Recovery¶
PsiTri's core COW engine has no write-ahead log -- recovery is built into the data layout itself. When using the DWAL layer (the recommended write path), an additional WAL-based recovery step replays any committed transactions that hadn't yet been merged into the COW trie. See the DWAL recovery section for details on WAL replay.
This page covers the base-layer recovery of the COW trie and segment allocator, which applies regardless of whether DWAL is used.
Why Control Blocks Can't Survive a Crash¶
Control blocks track two things: where each object lives (location) and how many references point to it (ref count). Both become untrustworthy after a crash:
- Reference counts include in-flight stack references. Every
smart_ptron the stack holds a reference. When the process crashes, those destructors never run -- ref counts are left permanently inflated. - Control blocks are pinned to RAM to avoid SSD wear. They change on every retain, release, and relocation -- far too frequently to flush to disk. They are volatile by design.
On clean shutdown, a clean_shutdown flag is set so control blocks can be reloaded as-is. On crash, they must be rebuilt from segments.
Recovery Modes¶
The caller tells the database what kind of failure occurred via recovery_mode:
| Mode | When to use | What it does |
|---|---|---|
none |
Clean shutdown detected | No recovery needed |
deferred_cleanup |
App crash, fast restart | Mark ref counts stale, defer leak reclamation |
app_crash |
App crash, full cleanup | Reset ref counts, reclaim leaked memory |
power_loss |
OS or hardware crash | Validate segments, rebuild control blocks and roots |
full_verify |
Suspected corruption | Deep checksum verification of all objects |
If no mode is specified and the clean_shutdown flag is unset, the database defaults to deferred_cleanup -- the tree is consistent, so the only cost is leaked objects occupying space until the user explicitly runs recovery.
How Recovery Works¶
The segments -- append-only, ordered by allocation sequence -- are the durable source of truth.
Root Pointer Sources¶
- The roots file -- memory-mapped, synced at each commit. Primary source of root pointers.
- Sync headers -- 64-byte records at segment sync boundaries with backward chain, timestamp, XXH3 checksum, and optional root info. Fallback when the roots file is corrupt.
App-Crash Recovery (Common Case)¶
Phase 1: Rebuild locations. Clear all control block metadata. Sort segments newest-to-oldest by _provider_sequence. Scan each segment's objects sequentially. For each object ID:
- If unseen: record its location, set ref count to 1
- If already mapped from a newer segment: skip (newer copy wins)
- If in the same segment: update (later offset = newer)

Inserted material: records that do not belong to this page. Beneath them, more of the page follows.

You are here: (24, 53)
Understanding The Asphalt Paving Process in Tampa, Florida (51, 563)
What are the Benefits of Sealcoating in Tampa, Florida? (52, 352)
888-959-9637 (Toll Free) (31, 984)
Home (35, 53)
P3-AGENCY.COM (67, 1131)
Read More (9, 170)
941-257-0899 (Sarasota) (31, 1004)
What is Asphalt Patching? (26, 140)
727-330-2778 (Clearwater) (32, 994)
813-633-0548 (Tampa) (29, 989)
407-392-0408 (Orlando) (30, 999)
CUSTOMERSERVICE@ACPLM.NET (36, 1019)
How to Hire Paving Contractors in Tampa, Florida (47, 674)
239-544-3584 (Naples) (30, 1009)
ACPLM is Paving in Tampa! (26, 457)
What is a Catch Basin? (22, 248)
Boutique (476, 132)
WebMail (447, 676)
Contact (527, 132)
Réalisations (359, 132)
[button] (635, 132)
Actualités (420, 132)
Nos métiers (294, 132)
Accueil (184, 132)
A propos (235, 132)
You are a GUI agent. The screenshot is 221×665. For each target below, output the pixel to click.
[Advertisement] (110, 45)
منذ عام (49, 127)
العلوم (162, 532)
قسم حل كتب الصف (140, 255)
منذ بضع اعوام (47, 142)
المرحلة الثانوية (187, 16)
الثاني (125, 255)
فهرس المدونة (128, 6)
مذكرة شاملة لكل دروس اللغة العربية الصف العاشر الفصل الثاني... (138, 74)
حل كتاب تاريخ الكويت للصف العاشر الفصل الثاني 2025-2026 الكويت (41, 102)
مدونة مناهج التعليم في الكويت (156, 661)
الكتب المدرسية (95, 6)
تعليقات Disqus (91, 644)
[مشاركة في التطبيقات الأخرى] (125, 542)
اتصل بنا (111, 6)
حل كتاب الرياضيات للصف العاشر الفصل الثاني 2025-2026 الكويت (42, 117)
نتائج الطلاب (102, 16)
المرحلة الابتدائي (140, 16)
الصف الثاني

Phase 2: Retain reachable nodes. Starting from all valid roots (from roots file or sync headers), recursively traverse using visit_branches(). Each reachable node gets retain(), bumping ref count to 2+.
Phase 3: Release unreachable. Decrement every ref count by 1. Objects that drop to 0 are freed. Reachable objects settle to their correct ref counts.
Power-Loss Recovery¶
Adds segment validation before the three phases above: validate sync header checksums to identify the last trustworthy sync boundary. Data beyond the last valid sync header may be torn; data before it is guaranteed consistent.
Design Considerations¶
These are design notes, not fully implemented features
Determining Most Recent Copy¶
Given two segments with a copy of a node with the same ID, recovery must correctly identify which one is most recent:
- Within a segment, later offset = newer
- Each segment tracks the session that allocated it
- Segment timestamps provide ordering between sessions
- A 16-bit allocation sequence number in the node header (
ptr_address_seq::sequence) disambiguates across overlapping segments
Worst Case Scenario¶
- Thread A uses ID1 in Segment 1
- Compactor moves it to Segment 2
- Thread B re-allocs ID1 after A releases it in Segment 3
Three copies of the same ID in three segments. The allocation sequence number provides a total order.
Segment Header¶
Each segment stores:
- Time the segment was popped from the allocation queue
- Time the segment was finalized after being filled
- Size-weighted average time of the data within
- Session number that allocated it
- Source segment info for compacted data